Stored data
* * * * * * *
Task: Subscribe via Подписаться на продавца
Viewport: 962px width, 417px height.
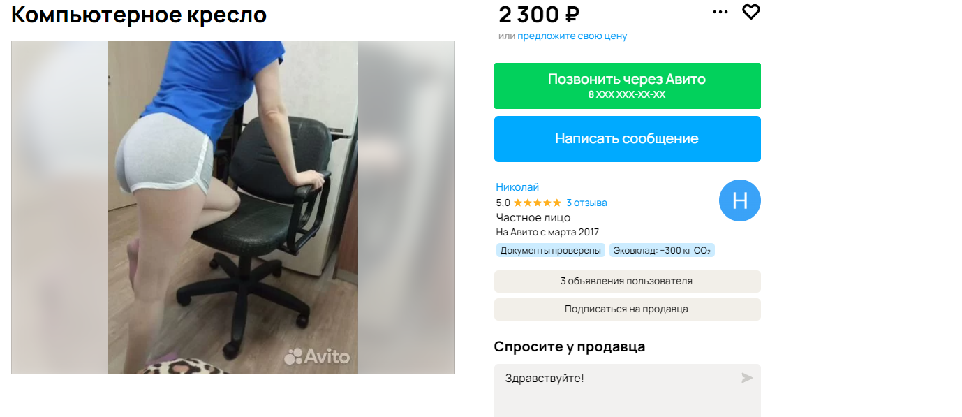Action: coord(627,309)
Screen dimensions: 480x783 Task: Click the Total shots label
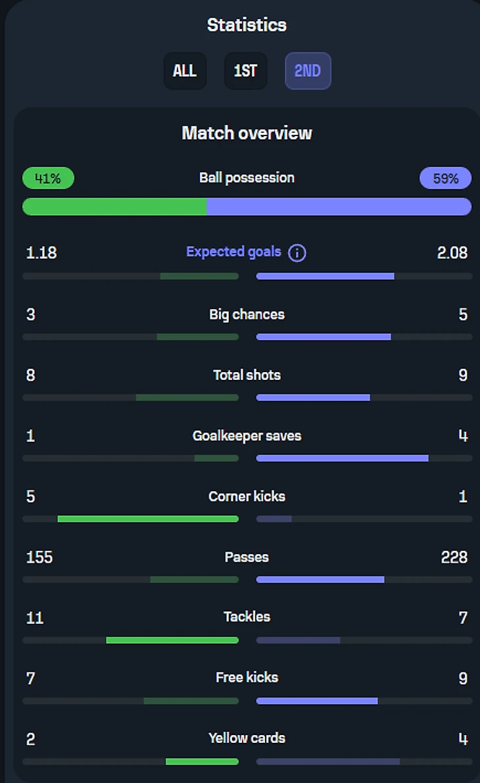247,375
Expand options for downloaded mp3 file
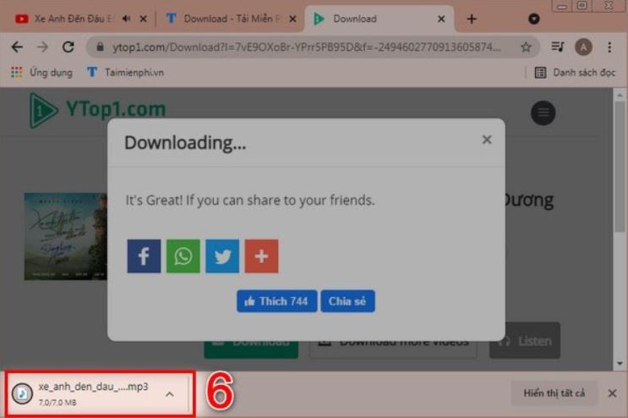Screen dimensions: 628x418 (x=170, y=393)
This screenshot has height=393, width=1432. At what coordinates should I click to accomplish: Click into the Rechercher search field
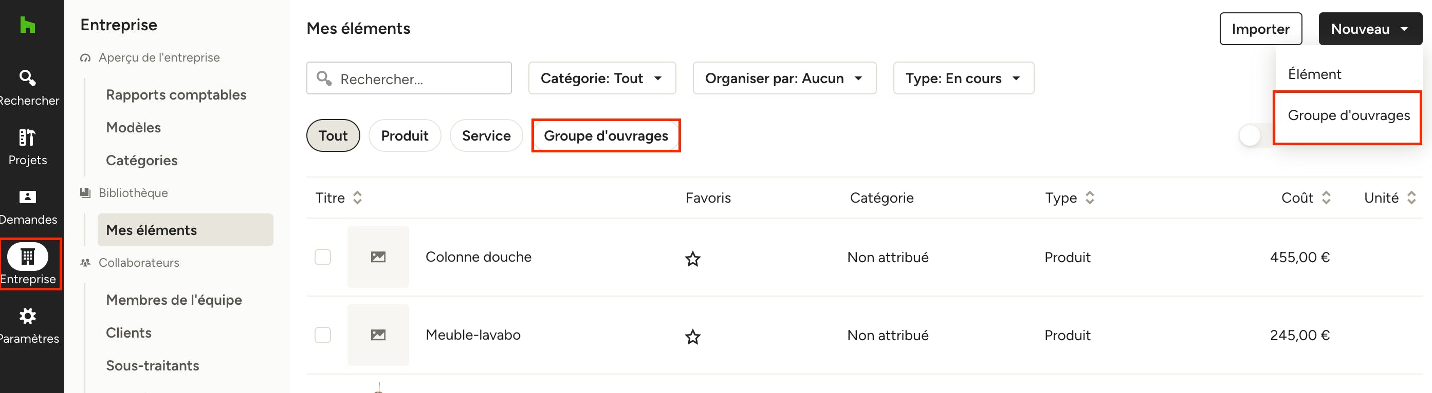(409, 78)
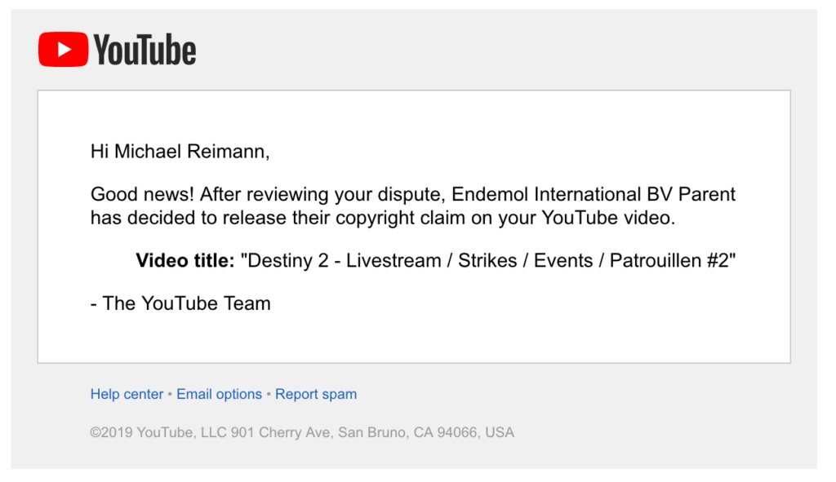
* * * * * * *
Directions: Each line of the data should be quoted exactly, with pictures left out.

Response for this exercise:
Task: Subscribe via Подписаться на продавца
Viewport: 962px width, 417px height.
Action: coord(627,309)
Screen dimensions: 480x783 Task: Click the Total shots label
247,375
Expand options for downloaded mp3 file
Screen dimensions: 628x418 (x=170, y=393)
This screenshot has height=393, width=1432. At what coordinates should I click to accomplish: Click into the Rechercher search field
(409, 78)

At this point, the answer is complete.